***** EXCERTO DA PÁGINA *****

Acórdãos T CONFLITOS

Acórdão do Tribunal dos Conflitos
Processo:02035/24.9BEPRT
Data do Acordão:04/30/2025
Tribunal:CONFLITOS
Relator:TERESA DE SOUSA
Descritores:CONFLITO NEGATIVO DE JURISDIÇÃO
PRESTAÇÃO DE SERVIÇO PÚBLICO ESSENCIAL
TRIBUNAIS JUDICIAIS
Sumário:É da competência dos Tribunais Judiciais conhecer de um litígio emergente de uma relação de consumo relativa à prestação de um serviço público essencial, cuja apreciação se encontra excluída do âmbito da jurisdição administrativa e fiscal, nos termos da alínea e) do nº 4 do art 4.º do ETAF.
Nº Convencional:JSTA000P33682
Nº do Documento:SAC2025043002035
Recorrente:AA E OUTROS
Recorrido 1:A..., S.A.
Votação:UNANIMIDADE
Área Temática 1:*
Aditamento:
Texto Integral: Acordam no Tribunal dos Conflitos

1. Relatório
AA e BB, com os sinais dos autos, intentaram no Tribunal Judicial da Comarca do Porto, Juízo Local Cível de Gondomar, acção declarativa de condenação contra A..., S.A., formulando os seguintes pedidos:
a) Ser a Ré condenada a pagar aos AA. a quantia de €812,25, correspondentes aos custos suportados com deslocações de técnicos, vistorias e remessas postais, e substituição dos equipamentos danificados no sinistro dos autos;
b) Ser a Ré condenada ao pagamento aos AA. do montante de € 2.000,00 a título de danos não patrimoniais e pelo dano da privação do uso e fruição dos equipamentos danificados e identificados nos autos, bem como dos incómodos e transtornos causados com o sinistro;
d) Ser a Ré condenada ao pagamento dos juros de mora que se vencerem sobre as quantias peticionada nas alíneas anteriores, à taxa de 4%, desde a citação até efectivo e integral pagamento;
e) Ser a Ré condenada nas custas e demais encargos da presente ação.”.
Em síntese, os Autores alegam que, desde 23.12.2014, contrataram com a B..., S.A. a comercialização, instalação e fornecimento de energia eléctrica em baixa tensão no imóvel onde residem. A Ré A... é a sociedade que exerce a actividade de operador de rede de distribuição, no território continental de Portugal, sendo titular da concessão para a exploração da Rede Nacional de Distribuição de Energia Eléctrica em Média e Alta Tensão e da concessão municipal de distribuição de energia eléctrica em Baixa Tensão no concelho de Gondomar.
Alegam, ainda, que no dia 17.10.2021 constataram que alguns equipamentos electrodomésticos de cozinha deixaram de funcionar, tendo apurado que tal se deveu à ocorrência de variação inusitada e débito excessivo de corrente eléctrica, que determinou a queima de dois discos da placa de vitrocerâmica e a danificação do módulo electrónico da máquina de lavar a loiça.

*****

**TAREFAS PROPOSTAS:**
1. Edite o trecho do acórdão compreendido entre "Em síntese, os" e "lavar a loiça.", inclusive, substituindo "constataram" por "verificaram".
2. Prossiga com o acórdão sobre o conflito negativo de jurisdição a partir da última frase apresentada.

***** DADOS DE ORIGEM *****

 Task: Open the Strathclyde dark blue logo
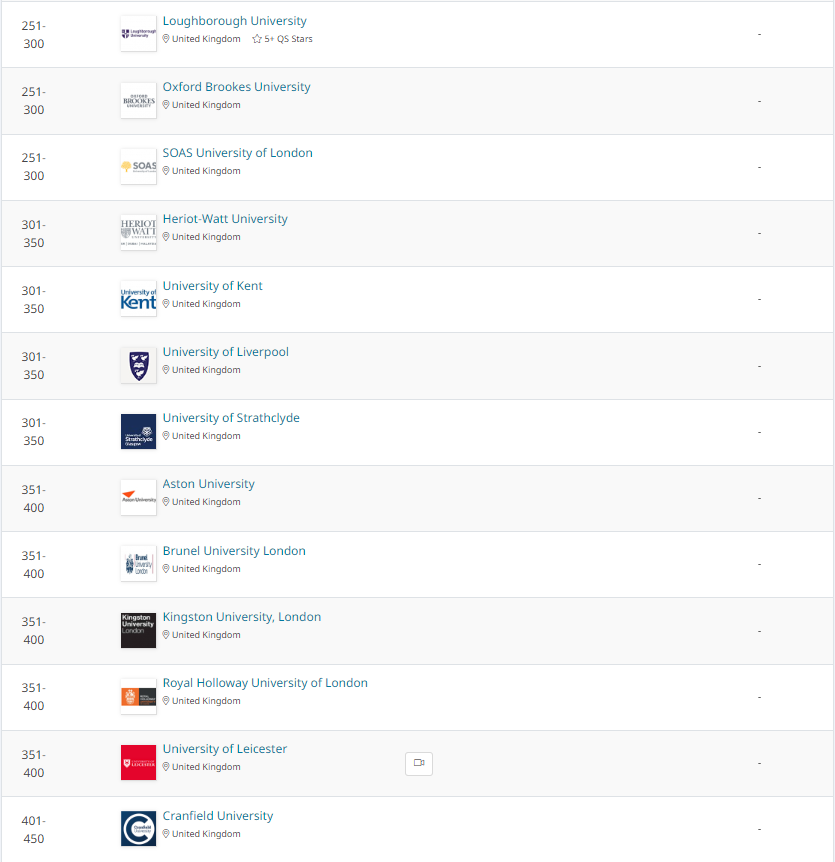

*****

**CONJUNTO DE RESPOSTAS:**
1.
Em síntese, os Autores alegam que, desde 23.12.2014, contrataram com a B..., S.A. a comercialização, instalação e fornecimento de energia eléctrica em baixa tensão no imóvel onde residem. A Ré A... é a sociedade que exerce a actividade de operador de rede de distribuição, no território continental de Portugal, sendo titular da concessão para a exploração da Rede Nacional de Distribuição de Energia Eléctrica em Média e Alta Tensão e da concessão municipal de distribuição de energia eléctrica em Baixa Tensão no concelho de Gondomar.
Alegam, ainda, que no dia 17.10.2021 verificaram que alguns equipamentos electrodomésticos de cozinha deixaram de funcionar, tendo apurado que tal se deveu à ocorrência de variação inusitada e débito excessivo de corrente eléctrica, que determinou a queima de dois discos da placa de vitrocerâmica e a danificação do módulo electrónico da máquina de lavar a loiça.

2.
Consideram, portanto, que a Ré tem obrigação de reparar os danos patrimoniais e não patrimoniais causados aos Autores, nos termos do artigo 493º, nº 2 e, bem assim, do estatuído nos artigos 483º, 496º e 562º e seguintes do Código Civil (CC).
A Ré A... apresentou contestação sustentando a improcedência da acção.
As partes foram notificadas para se pronunciarem sobre a excepção de incompetência material dos tribunais judiciais, suscitada oficiosamente, mas nada disseram.
Por sentença proferida em 21.06.2024, o Juízo Local Cível de Gondomar, Juiz 3, do Tribunal Judicial da Comarca do Porto, julgou verificada a excepção dilatória de incompetência material e absolveu a Ré da instância.
Remetidos os autos ao Tribunal Administrativo e Fiscal do Porto (TAF do Porto) foi aí proferida sentença em 03.10.2024 a julgar materialmente incompetente o Tribunal.
Suscitada oficiosamente a resolução do conflito negativo de jurisdição, foram os autos remetidos a este Tribunal dos Conflitos.
Neste Tribunal dos Conflitos as partes foram notificadas para efeitos do disposto no nº 3 do art 11º da Lei nº 91/2019.
A Exma. Procuradora-Geral Adjunta emitiu parecer no sentido da atribuição da competência ao Tribunal Judicial da Comarca do Porto, Juízo Local Cível de Gondomar.

2. Os Factos
Os factos relevantes para a decisão são os enunciados no Relatório.

3. O Direito
O presente Conflito Negativo de Jurisdição vem suscitado entre o Tribunal Judicial da Comarca do Porto, Juízo Local Cível de Gondomar, e o Tribunal Administrativo e Fiscal do Porto.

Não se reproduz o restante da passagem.